| Records from a collection |
# # #
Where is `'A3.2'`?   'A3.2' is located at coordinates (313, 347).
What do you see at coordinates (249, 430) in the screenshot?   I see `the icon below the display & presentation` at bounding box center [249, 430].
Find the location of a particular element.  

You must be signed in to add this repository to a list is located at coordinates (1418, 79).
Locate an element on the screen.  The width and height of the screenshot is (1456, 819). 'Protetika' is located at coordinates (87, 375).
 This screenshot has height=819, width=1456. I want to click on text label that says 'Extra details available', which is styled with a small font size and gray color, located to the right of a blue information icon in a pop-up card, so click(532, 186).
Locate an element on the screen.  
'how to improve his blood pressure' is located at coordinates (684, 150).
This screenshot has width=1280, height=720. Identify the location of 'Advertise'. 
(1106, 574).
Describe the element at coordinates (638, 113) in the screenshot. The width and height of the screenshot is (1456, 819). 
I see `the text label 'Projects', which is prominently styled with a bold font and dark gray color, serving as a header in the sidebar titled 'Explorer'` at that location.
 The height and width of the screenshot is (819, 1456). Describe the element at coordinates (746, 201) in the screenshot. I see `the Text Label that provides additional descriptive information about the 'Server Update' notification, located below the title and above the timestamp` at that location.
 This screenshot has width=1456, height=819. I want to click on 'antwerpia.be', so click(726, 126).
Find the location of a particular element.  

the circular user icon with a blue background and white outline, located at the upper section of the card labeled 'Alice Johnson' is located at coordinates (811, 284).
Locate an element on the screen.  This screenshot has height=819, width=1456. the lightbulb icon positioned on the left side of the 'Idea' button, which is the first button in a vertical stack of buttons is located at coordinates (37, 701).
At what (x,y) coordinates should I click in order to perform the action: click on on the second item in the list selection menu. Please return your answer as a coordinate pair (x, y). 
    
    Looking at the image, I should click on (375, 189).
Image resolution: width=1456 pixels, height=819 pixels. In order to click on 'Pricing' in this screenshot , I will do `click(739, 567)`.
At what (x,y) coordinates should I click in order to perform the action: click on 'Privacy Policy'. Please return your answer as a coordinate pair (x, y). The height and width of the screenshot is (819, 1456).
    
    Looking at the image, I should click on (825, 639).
# # #
| WHAT NEEDS TO BE DONE |
Please update the lines above so that "on the screen" becomes "in the screenshot" everywhere, with nothing else changed.

| WRITTEN SOLUTION |
Where is `'A3.2'`?   'A3.2' is located at coordinates (313, 347).
What do you see at coordinates (249, 430) in the screenshot?   I see `the icon below the display & presentation` at bounding box center [249, 430].
Find the location of a particular element.  

You must be signed in to add this repository to a list is located at coordinates (1418, 79).
Locate an element in the screenshot.  The width and height of the screenshot is (1456, 819). 'Protetika' is located at coordinates (87, 375).
 This screenshot has height=819, width=1456. I want to click on text label that says 'Extra details available', which is styled with a small font size and gray color, located to the right of a blue information icon in a pop-up card, so click(532, 186).
Locate an element in the screenshot.  
'how to improve his blood pressure' is located at coordinates (684, 150).
This screenshot has width=1280, height=720. Identify the location of 'Advertise'. 
(1106, 574).
Describe the element at coordinates (638, 113) in the screenshot. The width and height of the screenshot is (1456, 819). 
I see `the text label 'Projects', which is prominently styled with a bold font and dark gray color, serving as a header in the sidebar titled 'Explorer'` at that location.
 The height and width of the screenshot is (819, 1456). Describe the element at coordinates (746, 201) in the screenshot. I see `the Text Label that provides additional descriptive information about the 'Server Update' notification, located below the title and above the timestamp` at that location.
 This screenshot has width=1456, height=819. I want to click on 'antwerpia.be', so click(726, 126).
Find the location of a particular element.  

the circular user icon with a blue background and white outline, located at the upper section of the card labeled 'Alice Johnson' is located at coordinates (811, 284).
Locate an element in the screenshot.  This screenshot has height=819, width=1456. the lightbulb icon positioned on the left side of the 'Idea' button, which is the first button in a vertical stack of buttons is located at coordinates (37, 701).
At what (x,y) coordinates should I click in order to perform the action: click on on the second item in the list selection menu. Please return your answer as a coordinate pair (x, y). 
    
    Looking at the image, I should click on (375, 189).
Image resolution: width=1456 pixels, height=819 pixels. In order to click on 'Pricing' in this screenshot , I will do `click(739, 567)`.
At what (x,y) coordinates should I click in order to perform the action: click on 'Privacy Policy'. Please return your answer as a coordinate pair (x, y). The height and width of the screenshot is (819, 1456).
    
    Looking at the image, I should click on (825, 639).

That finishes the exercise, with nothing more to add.